和歌山港にて
和歌山港で6月19・20日に撮影した海洋開発研究機構(JAMSTEC)の海洋調査船「かいよう」。JAMSTECの船はこれが初撮影です。
「かいよう」は大陸棚の海洋資源開発推進のために必要な各種の研究開発と調査・実験を行うための高性能専用実験船として建造された船で、当初は海中作業実験船という船種でした。
そのため水深300メートルに於ける潜水作業技術を確立させるべく、飽和潜水によるSDC(水中エレベータ)-DDC(船上減圧室)システムを装備していました。
このシステムはDDCに潜水員12名、SDCに3名を収容可能で、DDCは主室・副室と潜水準備室で構成され、SDCは円筒形・球形のエレベータが各1基搭載されていました。

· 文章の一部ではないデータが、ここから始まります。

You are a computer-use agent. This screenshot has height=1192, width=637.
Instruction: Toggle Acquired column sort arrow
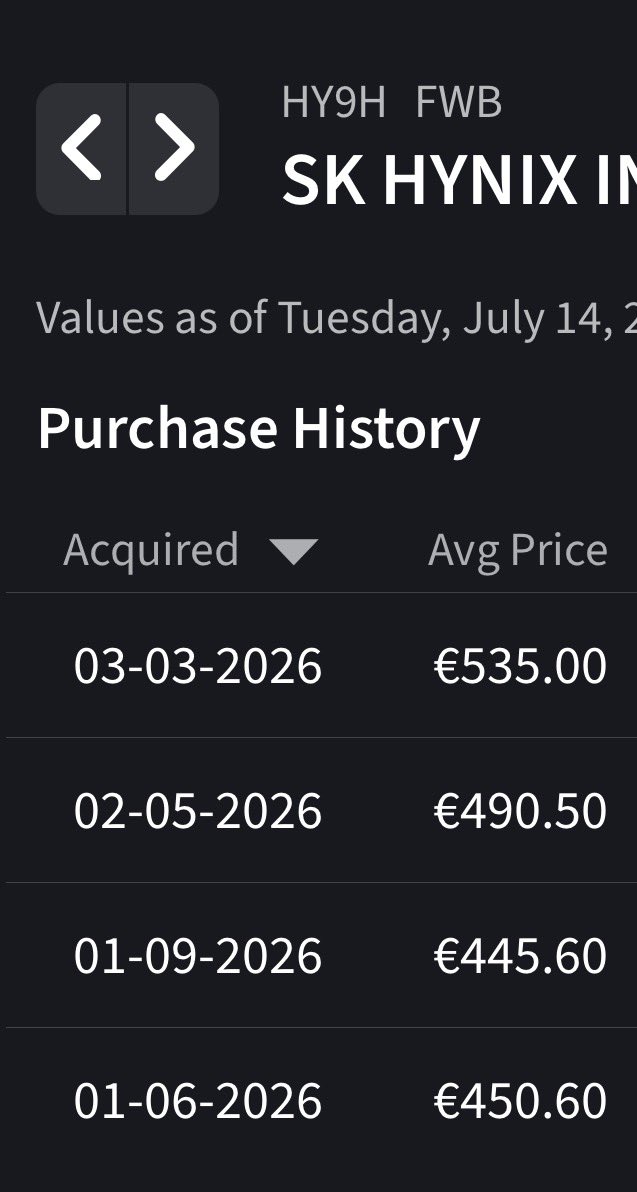pos(293,551)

1985年に着手された「ニューシートピア」計画でSDC-DDCシステムは重要な役割を果たし、1990年に同計画が水深300mでの最終実験を終えた後は海洋調査船として運用されています。
2000年にSDC-DDCシステムを撤去してエアガンの投入・揚収装置を搭載するなど改装が行われました。現在は海底地形調査や海底下の構造探査、無人探査機「ハイパードルフィン」「ディープ・トウ」の運用支援等を行う海洋調査船となっています。

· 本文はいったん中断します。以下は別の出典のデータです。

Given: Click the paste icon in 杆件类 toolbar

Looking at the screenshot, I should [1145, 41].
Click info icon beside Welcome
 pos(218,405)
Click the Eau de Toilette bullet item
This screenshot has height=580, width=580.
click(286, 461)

船体は半水没型双胴船型を採用しています。この船型は水面下に魚雷型の没水船体と、水面上の船体を細い足で繋いだ構造となっており、揺れが格段に小さく広い甲板面積を確保できるというメリットがあります。
推進機関は水中音響機器への影響を避けるため、静粛性に優れたディーゼル・エレクトリック方式となっており、4基のディーゼル発電機と電動機、2基2軸の可変ピッチプロペラ、8基のサイドスラスターで構成されています。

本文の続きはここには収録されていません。